Company: Annie’s Inc.
Offering: $95 million
Sponsor: Solera Capital LLC
Underwriters: Credit Suisse, JPMorgan
Solera Capital LLC earned a return of $77.3 million when portfolio company Annie’s Inc. went public Wednesday, as the New York buyout shop sold 4.4 million shares at $19.
Solera Capital, known for being founded by women in a business dominated by men, ended the day with a portfolio asset, 9.8 million remaining shares representing a 60 percent stake, worth $353.1 million, as Annie’s shares surged 89 percent to $35.92 on their first day of trading on the New York Stock Exchange.
Yesterday in the Solera Capital offices in mid-town, executives of the two organizations talked about the bunny that serves as the corporate icon of the Berkeley, Calif.-based organic pasta maker.
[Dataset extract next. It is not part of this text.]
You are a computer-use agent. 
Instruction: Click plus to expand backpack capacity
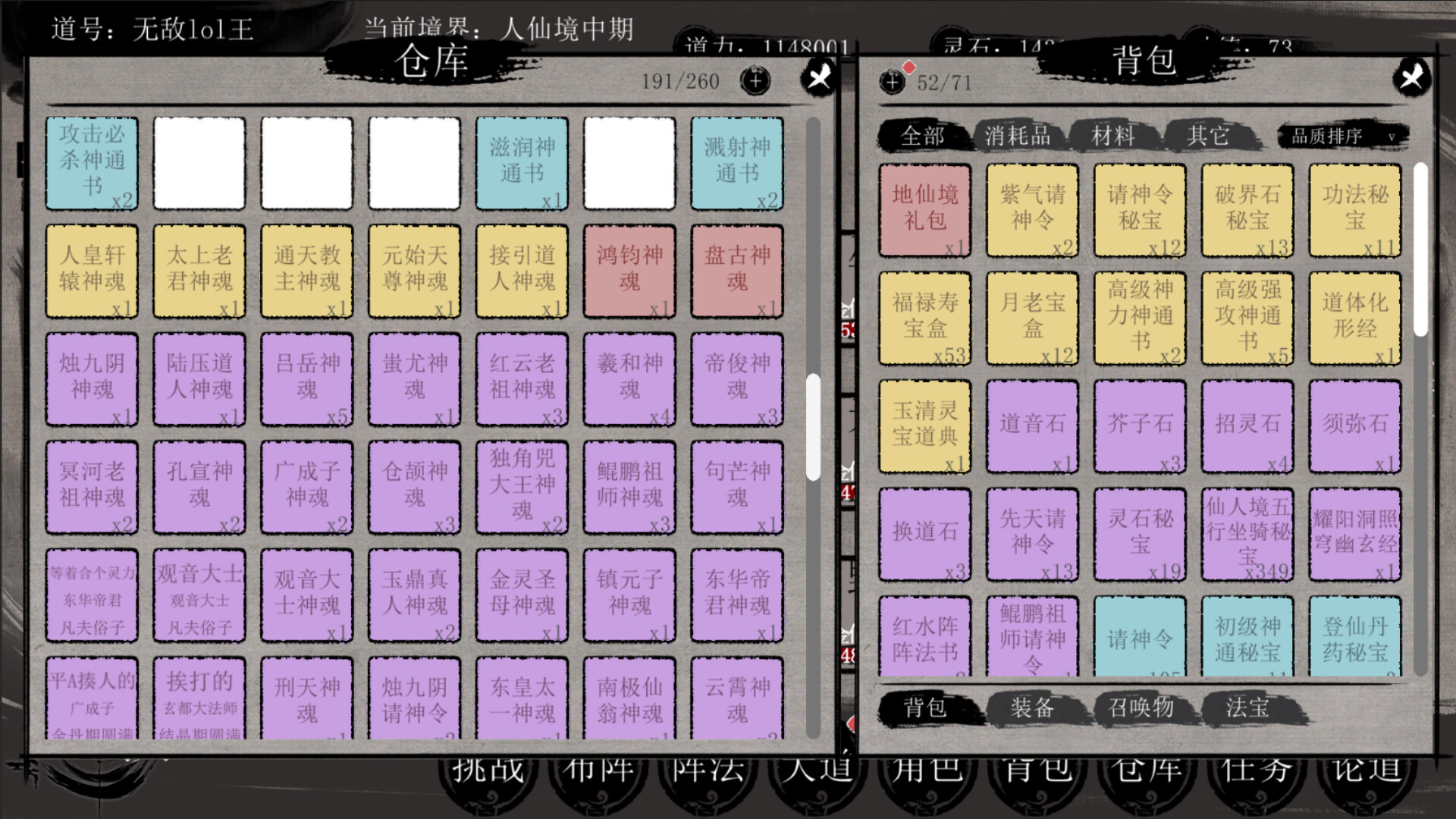pyautogui.click(x=892, y=82)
“It really symbolizes what we’re about in so many ways,” Molly F. Ashby, Solera Capital’s CEO, told Buyouts, citing the firm’s core values: diversity, respect, investing in next-generation businesses. “We’re committed to diversity. I think we’re the new mainstream.”
John M. Foraker, Annie’s chief executive officer, echoed the sentiment. “We’ve built an authentic brand diligently over 20 years”—socially responsible, environmentally sustainable, and geared toward the rising generation of families, he said. “By 2020 two-thirds of households will be headed by millennials. They want to do business with companies they trust to do the right thing even when they’re not looking.”
Which is not to completely discount the financial issues. Annie’s was a $7 million business when he started there in 1999, Foraker said, a pasta maker centered on a single main product, organic macaroni and cheese. “It was clear to me we could go other places.”
Seeking a financial and strategic partner, the company picked Solera Capital in 2002 and in 2003 it introduced Cheddar Bunnies, its first snack product. Today snacks are as big a part of Annie’s business as meals, Foraker said. Over the years, Annie’s extended its range of offerings and expanded through add-on acquisitions into additional markets, such as salad dressings, condiments and marinades. The company posted $117.6 million in sales in its fiscal 2011, which ended March 31, and Foraker said it is now rolling out a new product, an organic rising crust pizza, “our first foray into frozen.”
Even so, Annie’s is a company with a mission. “Business has a very important role in society that goes beyond making money,” Foraker said. “I don’t know if there are very many private equity funds that would have understood that and supported us over time.”
Solera Capital has invested in an eclectic assortment of companies from its decade-old $245 million debut fund, mostly consumer facing, from health care to publishing to fashion. “We pick forward looking spaces and sectors and we really build the companies out,” Ashby said. “That is core to our strategy.”
The firm has been rumored since last year to be planning to return to the market for a new fund, likely in the $400 million to $500 million range. Ashby would not comment about that.